BEGIN Raw data
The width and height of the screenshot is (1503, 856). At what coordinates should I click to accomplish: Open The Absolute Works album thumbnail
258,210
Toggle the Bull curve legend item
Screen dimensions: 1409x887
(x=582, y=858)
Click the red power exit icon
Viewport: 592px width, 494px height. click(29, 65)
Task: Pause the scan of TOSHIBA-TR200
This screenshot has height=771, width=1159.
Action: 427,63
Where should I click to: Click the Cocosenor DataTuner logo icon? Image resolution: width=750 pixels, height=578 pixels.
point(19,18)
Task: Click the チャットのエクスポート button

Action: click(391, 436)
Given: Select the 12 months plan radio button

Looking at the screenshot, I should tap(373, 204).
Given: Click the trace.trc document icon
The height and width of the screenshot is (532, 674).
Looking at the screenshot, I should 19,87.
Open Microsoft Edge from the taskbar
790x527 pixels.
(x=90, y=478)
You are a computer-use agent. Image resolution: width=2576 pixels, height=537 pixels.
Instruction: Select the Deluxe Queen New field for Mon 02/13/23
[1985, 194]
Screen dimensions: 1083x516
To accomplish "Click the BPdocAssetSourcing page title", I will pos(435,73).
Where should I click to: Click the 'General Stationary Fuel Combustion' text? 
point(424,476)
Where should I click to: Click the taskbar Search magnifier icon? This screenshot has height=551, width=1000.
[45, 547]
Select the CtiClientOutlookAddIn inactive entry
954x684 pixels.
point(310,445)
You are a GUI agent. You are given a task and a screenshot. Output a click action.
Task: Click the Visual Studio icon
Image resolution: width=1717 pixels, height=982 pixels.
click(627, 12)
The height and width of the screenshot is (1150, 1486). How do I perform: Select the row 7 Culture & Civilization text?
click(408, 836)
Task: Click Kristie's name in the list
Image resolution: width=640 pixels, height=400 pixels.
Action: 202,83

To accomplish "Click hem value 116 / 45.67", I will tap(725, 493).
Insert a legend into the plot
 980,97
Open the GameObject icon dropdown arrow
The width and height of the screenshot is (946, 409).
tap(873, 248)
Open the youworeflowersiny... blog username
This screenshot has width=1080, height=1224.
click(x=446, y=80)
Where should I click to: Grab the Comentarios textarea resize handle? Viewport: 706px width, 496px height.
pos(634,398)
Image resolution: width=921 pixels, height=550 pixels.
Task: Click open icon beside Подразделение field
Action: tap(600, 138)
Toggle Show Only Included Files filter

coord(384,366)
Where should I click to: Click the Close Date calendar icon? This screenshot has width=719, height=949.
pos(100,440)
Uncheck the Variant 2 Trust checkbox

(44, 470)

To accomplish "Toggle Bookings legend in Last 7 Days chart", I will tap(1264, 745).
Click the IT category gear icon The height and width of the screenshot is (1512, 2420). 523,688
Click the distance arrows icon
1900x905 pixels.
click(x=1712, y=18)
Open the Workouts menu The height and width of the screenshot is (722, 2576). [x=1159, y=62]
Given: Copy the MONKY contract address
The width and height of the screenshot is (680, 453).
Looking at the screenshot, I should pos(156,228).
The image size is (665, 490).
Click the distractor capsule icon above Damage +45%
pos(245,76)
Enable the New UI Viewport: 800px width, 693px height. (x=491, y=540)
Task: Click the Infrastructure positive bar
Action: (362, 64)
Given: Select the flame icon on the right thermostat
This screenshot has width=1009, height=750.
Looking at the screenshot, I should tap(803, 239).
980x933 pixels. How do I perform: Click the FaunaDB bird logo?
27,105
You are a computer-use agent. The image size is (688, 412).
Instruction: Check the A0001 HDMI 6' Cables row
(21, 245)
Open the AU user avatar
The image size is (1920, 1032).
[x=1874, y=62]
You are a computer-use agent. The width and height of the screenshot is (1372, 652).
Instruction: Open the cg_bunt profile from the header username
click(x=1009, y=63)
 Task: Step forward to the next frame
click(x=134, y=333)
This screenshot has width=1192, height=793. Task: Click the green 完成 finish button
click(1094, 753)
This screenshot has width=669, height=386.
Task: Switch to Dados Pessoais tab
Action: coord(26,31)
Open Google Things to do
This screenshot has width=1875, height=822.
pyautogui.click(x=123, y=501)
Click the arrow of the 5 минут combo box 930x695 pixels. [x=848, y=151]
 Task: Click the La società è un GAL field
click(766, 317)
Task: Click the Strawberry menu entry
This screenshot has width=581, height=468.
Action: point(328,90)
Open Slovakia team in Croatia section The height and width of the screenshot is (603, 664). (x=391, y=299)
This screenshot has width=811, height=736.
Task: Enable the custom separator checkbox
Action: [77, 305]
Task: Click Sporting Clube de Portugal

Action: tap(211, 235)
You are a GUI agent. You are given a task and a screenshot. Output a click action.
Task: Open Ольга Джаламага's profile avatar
END Raw data
Reproduce exactly the lines from the one containing "This screenshot has width=581, height=468." through the last line of the records above, including both, and nothing else.

◆ Expected answer ◆
This screenshot has width=581, height=468.
Action: point(328,90)
Open Slovakia team in Croatia section The height and width of the screenshot is (603, 664). (x=391, y=299)
This screenshot has width=811, height=736.
Task: Enable the custom separator checkbox
Action: [77, 305]
Task: Click Sporting Clube de Portugal

Action: tap(211, 235)
You are a GUI agent. You are given a task and a screenshot. Output a click action.
Task: Open Ольга Джаламага's profile avatar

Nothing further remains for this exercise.